Lol, shhh Jaakko, their revolutionary re-design of the tubular lock centre-post is FAR too complicated to make a tool for!

Great talk hux! I certainly have the same dilemma now. The traditional thing is to patent such a novel invention, but then to be told it's not novel or to have your designs stolen without recourse is a sad to say the least. No wonder manufacturers have this locked up tight and control things how they want.

Keeping things in the dark isn't a long term strategy in my opinion, that much is clear, however what's not clear is how someone should be fairly compensated for such work that we do? Many have said after I picked the MCS that "if you could really do that, the manufacturer would pay you a bunch of money!" ...but it's now obvious, pay for what? Even though I did design a lock that prevents the method, it's clear they are far from interested.

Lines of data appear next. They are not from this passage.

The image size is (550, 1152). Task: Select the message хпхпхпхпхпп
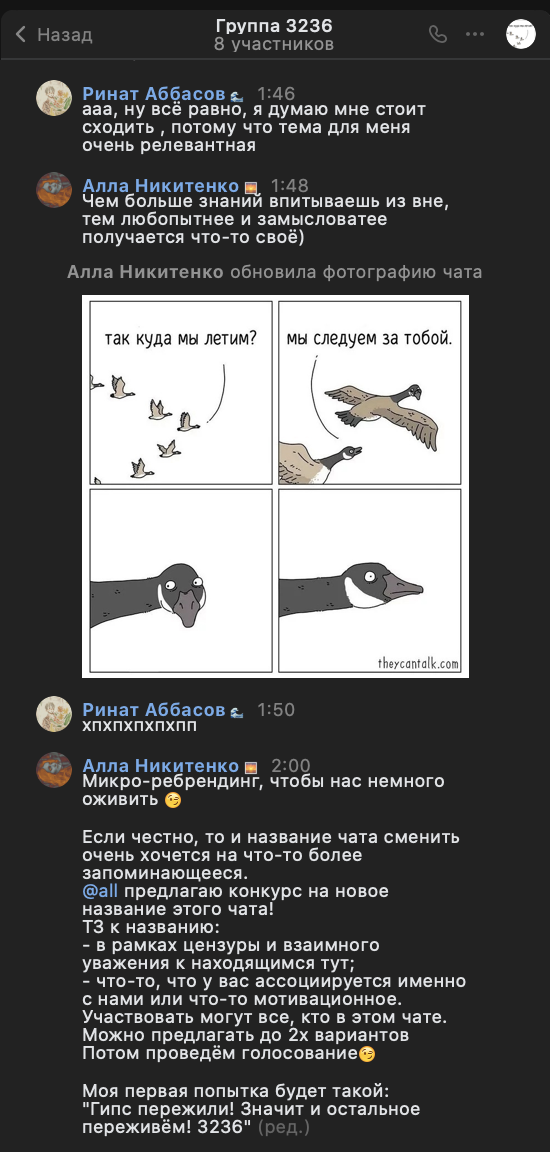coord(140,726)
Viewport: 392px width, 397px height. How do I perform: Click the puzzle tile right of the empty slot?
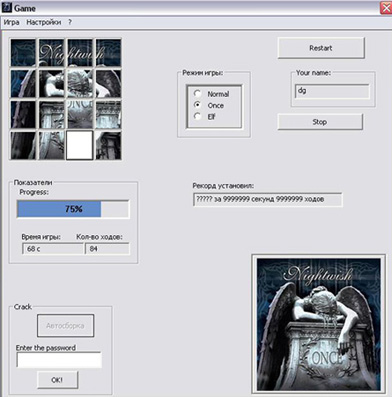point(108,145)
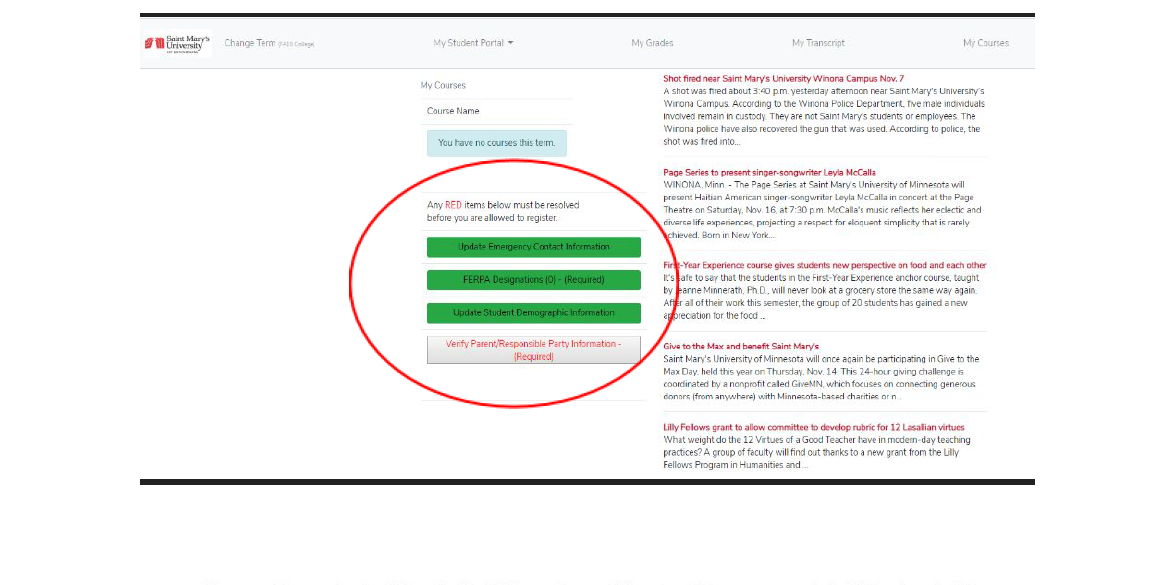
Task: Click the Course Name column header
Action: pyautogui.click(x=453, y=111)
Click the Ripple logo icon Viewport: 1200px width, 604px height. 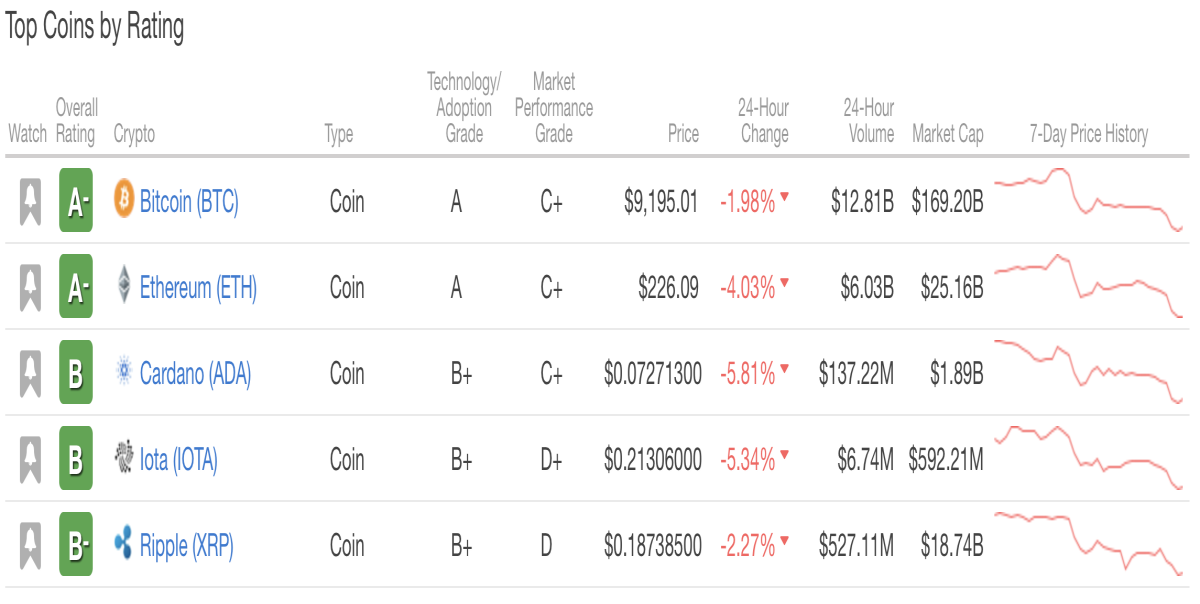pyautogui.click(x=124, y=545)
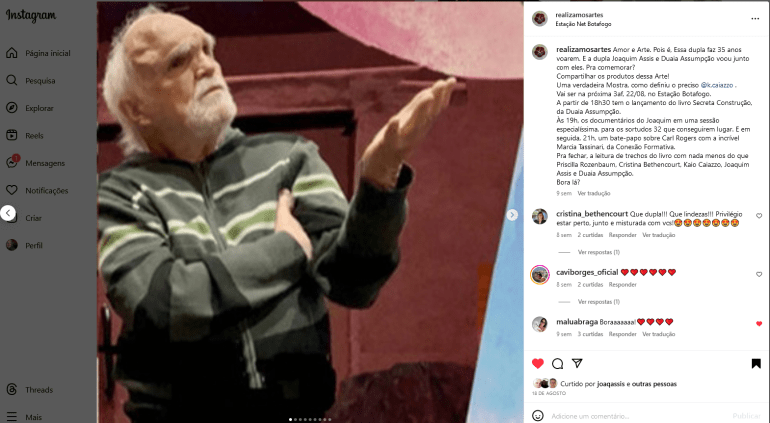The height and width of the screenshot is (423, 770).
Task: Open Explorar in the sidebar
Action: coord(29,108)
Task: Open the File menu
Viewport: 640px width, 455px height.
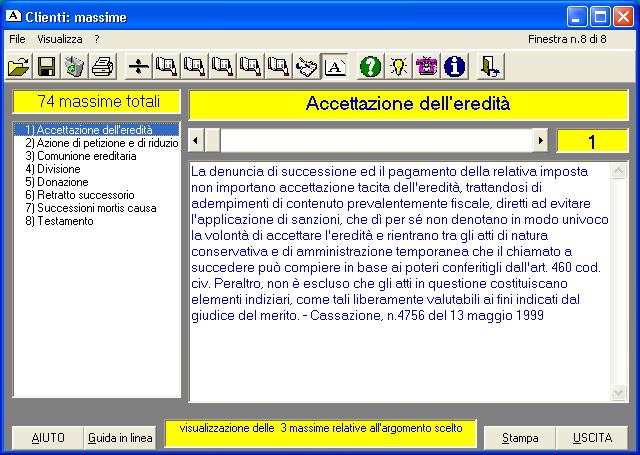Action: pos(17,38)
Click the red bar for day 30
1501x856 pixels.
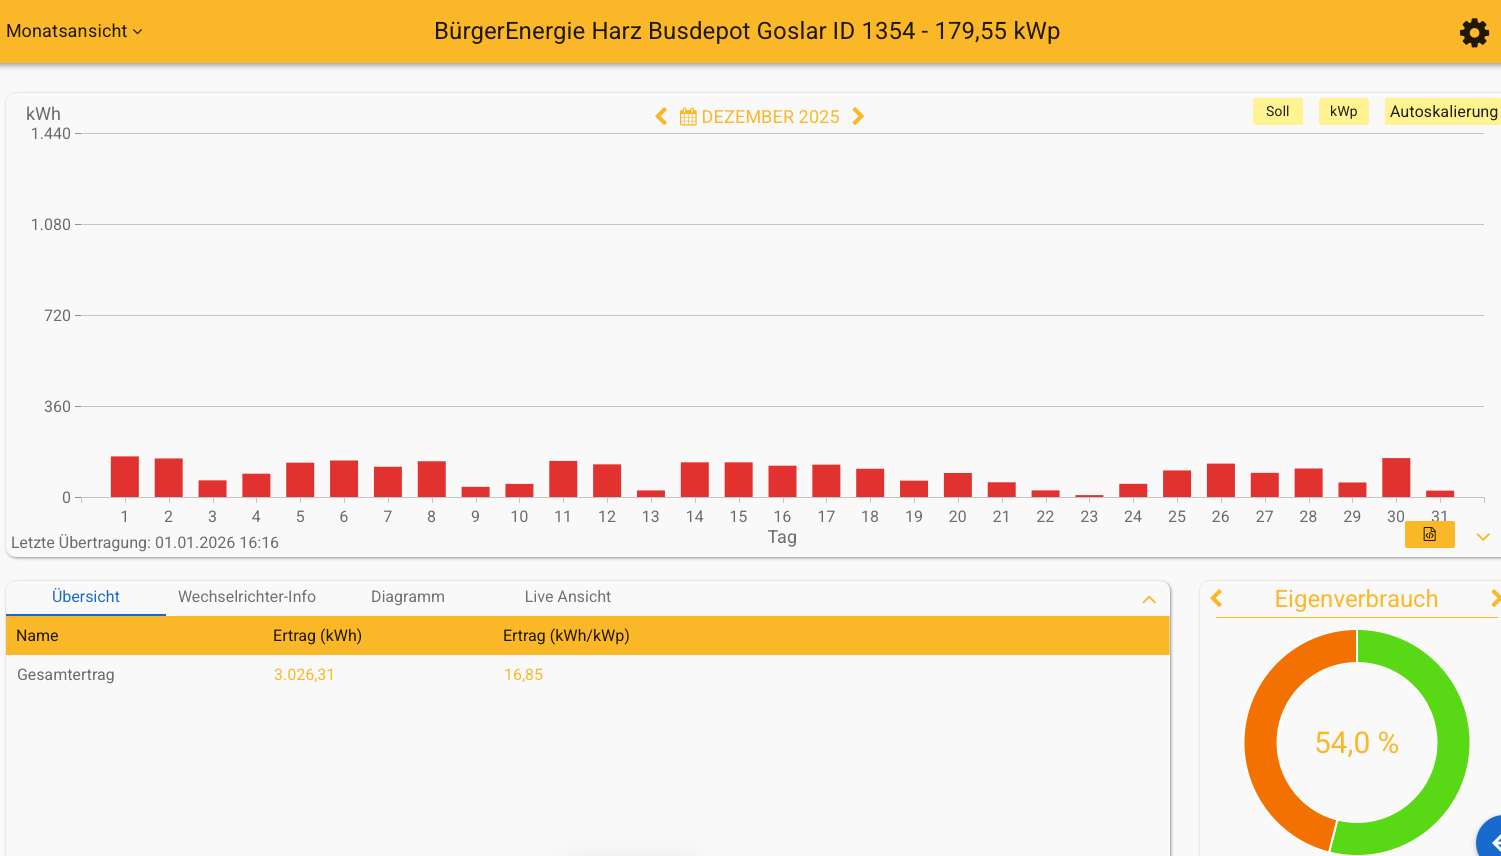(x=1396, y=478)
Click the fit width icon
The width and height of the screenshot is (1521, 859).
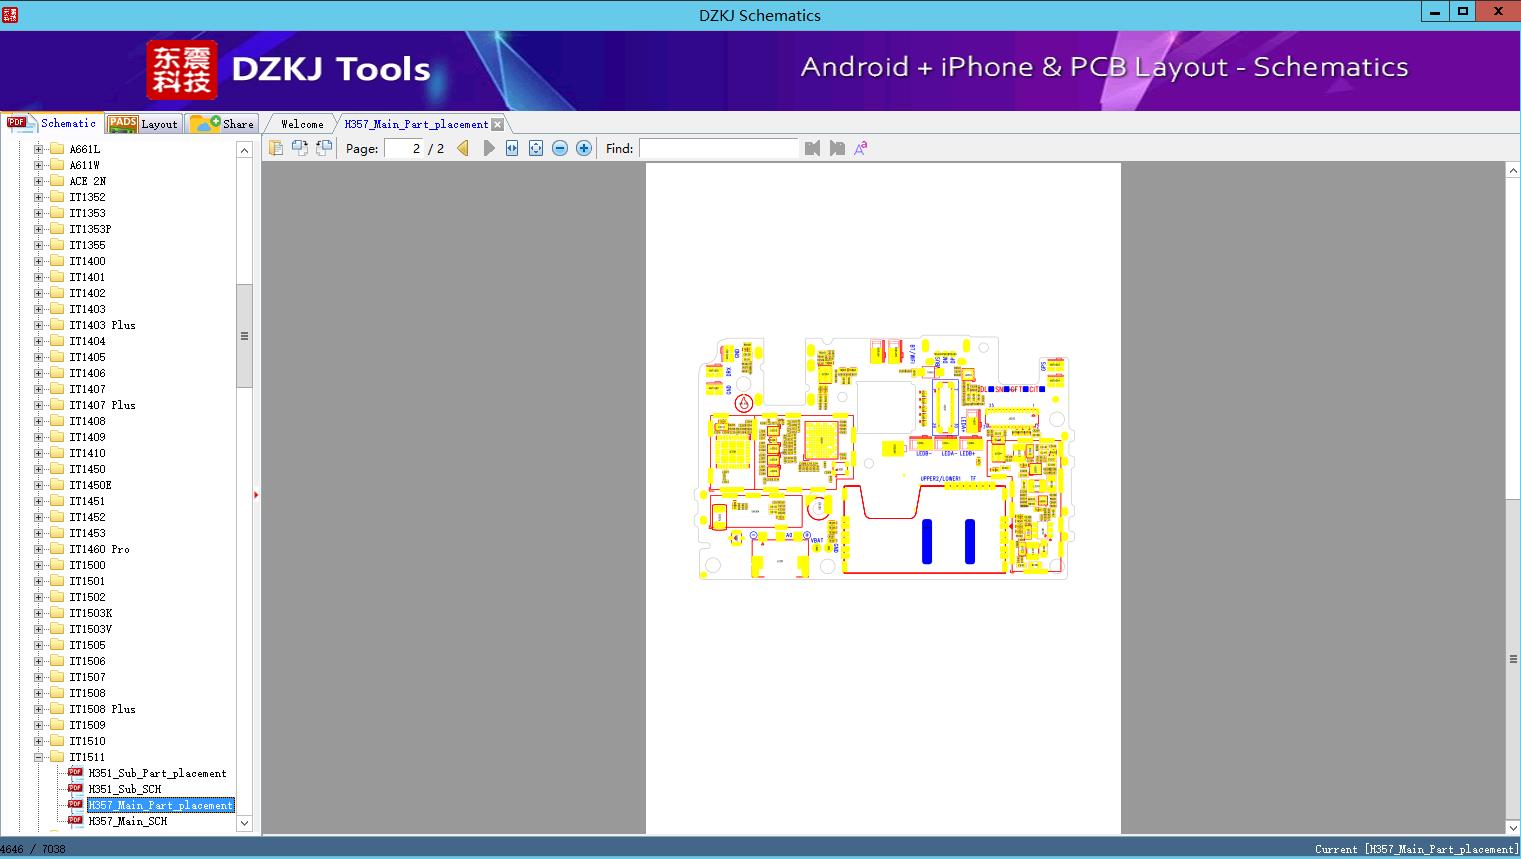click(512, 148)
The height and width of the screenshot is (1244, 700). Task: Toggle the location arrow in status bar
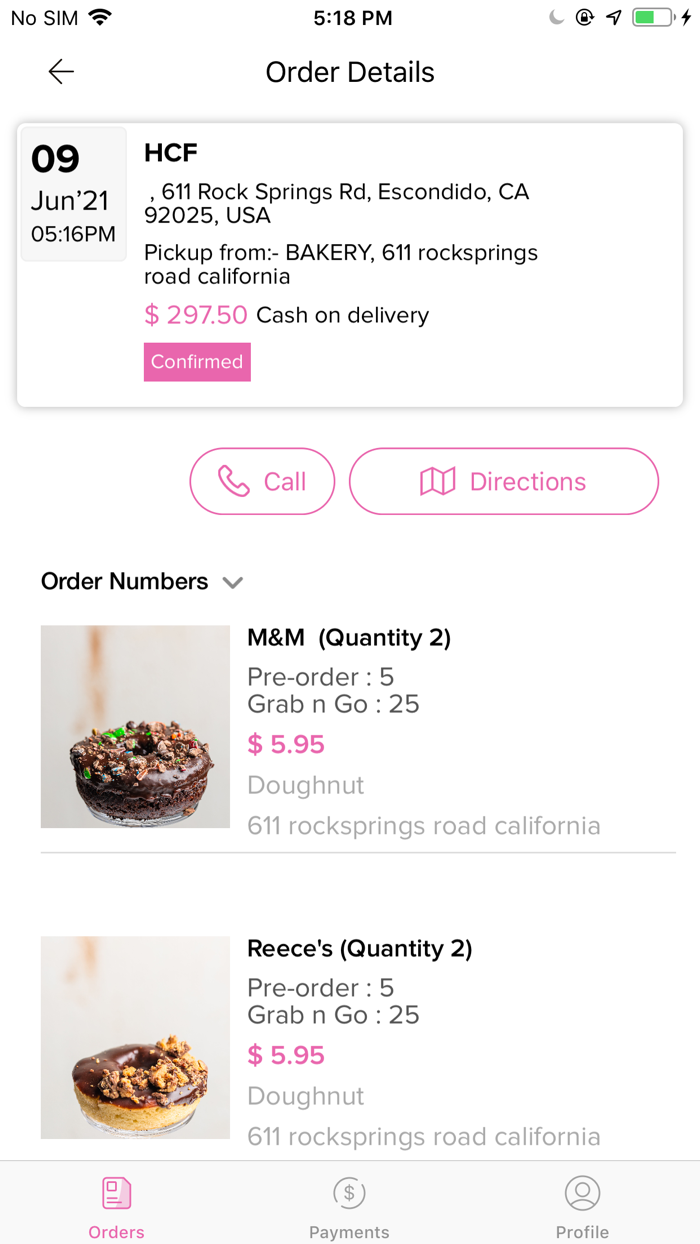613,16
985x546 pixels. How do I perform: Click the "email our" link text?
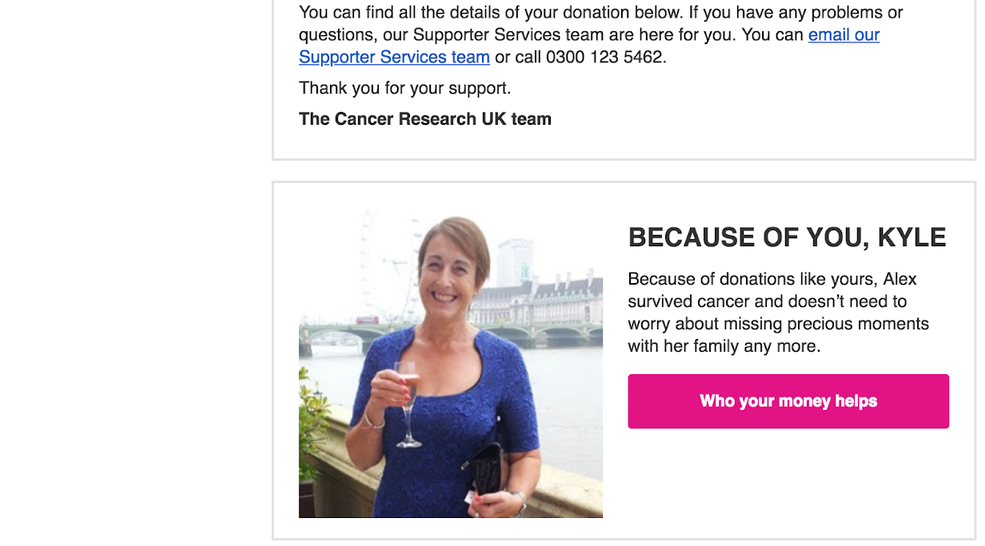(x=843, y=35)
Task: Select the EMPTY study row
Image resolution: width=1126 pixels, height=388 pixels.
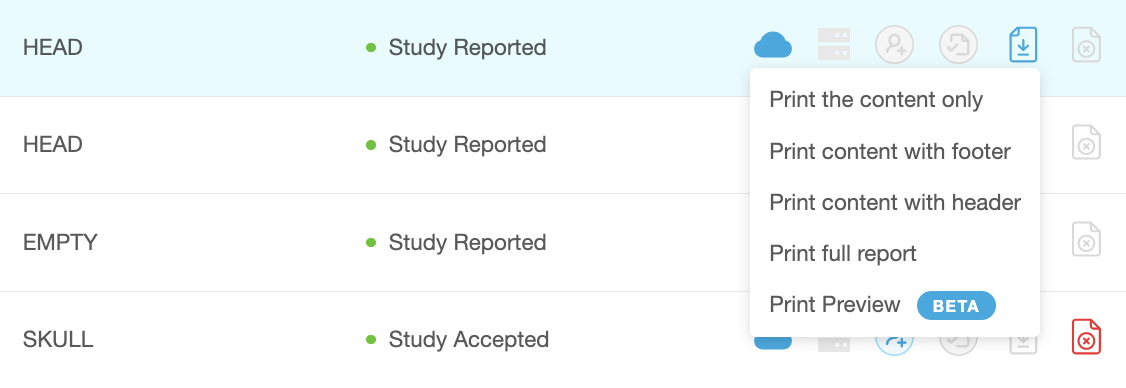Action: pyautogui.click(x=563, y=242)
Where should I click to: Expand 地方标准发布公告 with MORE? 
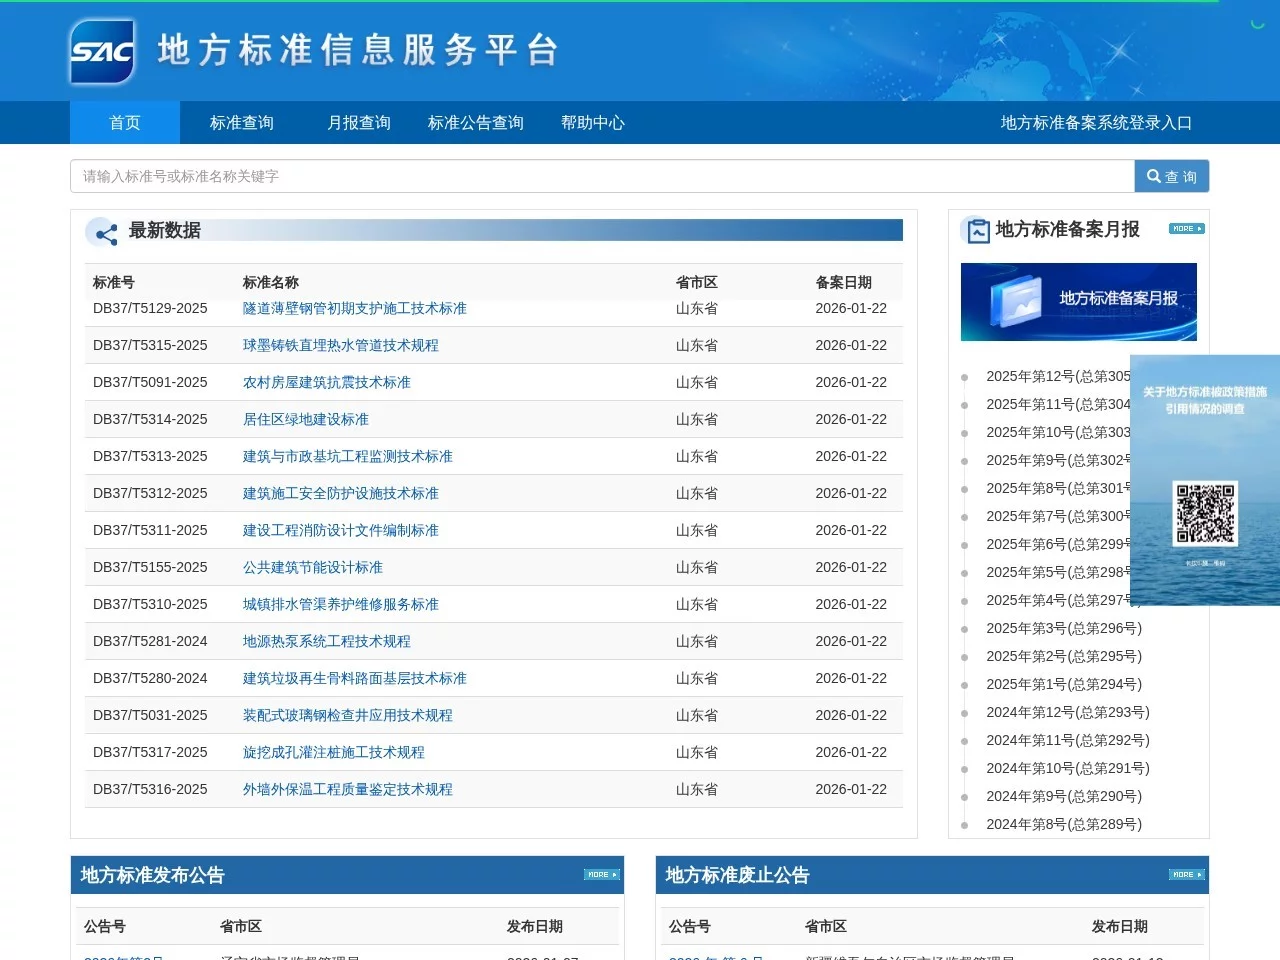601,874
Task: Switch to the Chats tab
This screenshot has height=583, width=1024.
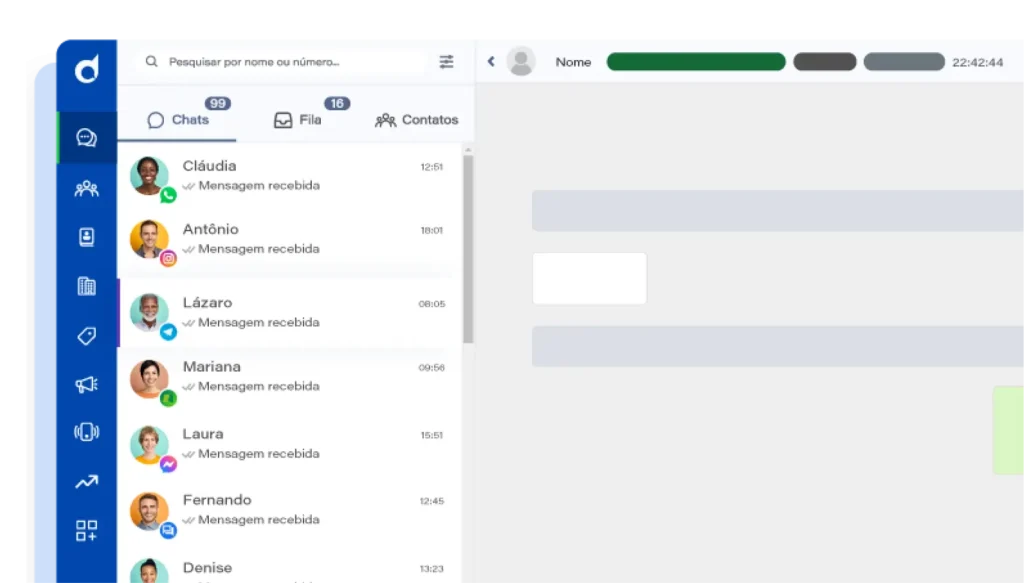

I don't expect such a huge lottery winning for finding exploits, but a nice bug bounty makes a lot of sense. Just like covered in your talk, the physical world has a lot of catching up to do with the digital world. In the beginning, I think hackers did it just to see if they could, and in some ways, that's how I approached the MCS.

I may take just the opposite approach of keeping everything secret, and publish absolutely everything I find. I went to the manufacturer first to see if they were interested in patching such an exploit and was literally shamed out of the room for even expecting some amount of money for my ideas. In the end, maybe they do just get free R&D from us (shameful for THEM in my opinion), but I don't really see a way to force them to do anything. Only their consumers can demand something better. In the information age, obscuring information is not a good long term strategy in my opinion, though on a small scale it certainly works well.

[Oldfast]

Hux! I really enjoyed your talk, immensely. Very interesting topic that, as you said, is not talked of much.
I've read of safe technicians gone bad too... which can have some devastating results. Really well laid
out talk and very well done. Thanks for posting a link here - I would have never seen it otherwise.
Was also an exciting surprise to see one of my photos (picked Mogul) pop up in your slideshow
After knowing you here for some years, it was also nice to finally put a face with the name.

[huxleypig]

Hey Oldfast! Thanks for the nice words, I really enjoyed researching it. I'm sorry I didn't ask you to use your picture; I did try and get permission for every picture I used but I was running out of time and grabbed a picked Mogul from google.

[Oldfast]

Oh, no worries at all. I was elated to see it used. Anything I post
around here can be enjoyed and used by anyone and everyone.